The Summer Tree
Guy Gavriel Kay
Guy Gavriel Kay writes historical fantasy. He doesn't like to be categorized, but he has borrowed the phrase "a quarter turn to the fantastic" to describe his work, so I think we're allowed to use it. I am a fan. I first discovered his Under Heaven series, which is about China, called Kitai in the novels. Under Heaven is brilliant.
GGK got his start editing J.R.R. Tolkien. When Christopher Tolkien started getting The Silmarillion ready for publication, he hired this young Canadian philosophy student, Guy Gavriel Kay, to assist him. Looking for more GGK, I picked up his debut novel, The Summer Tree.

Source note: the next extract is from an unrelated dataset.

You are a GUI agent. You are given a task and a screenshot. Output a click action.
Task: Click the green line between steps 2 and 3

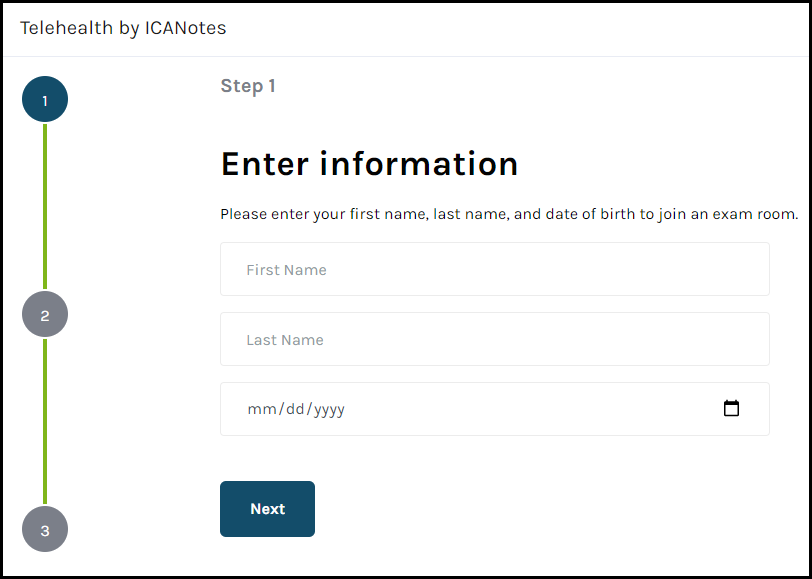coord(45,422)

The Summer Tree is not historical fantasy. GGK's Tolkien history shows. The Summer Tree is the first novel of the Fionavar Tapestry trilogy. I felt Tolkien's influence in the long flowery names containing lots of "L"s. But as I got into the story I was reminded more forcefully of another of the Inklings, C.S. Lewis. The story starts with five Toronto students, who get transported magically to a different world. It really felt like The Lion, the Witch and the Wardrobe without the overt Christianity, and with characters old enough to have sex. Tolkien showed up in the wizards and dwarves and elves (not always by those names, but come on, man, we can all guess what "alfar" means). Also, a horse people who live in a nation of plains near an enchanted forest -- Rohirrim, anyone?
It is not badly done, not at all. But the niff of second-hand Inkling was too much for me. I will not read any more of the Fionavar Tapestry.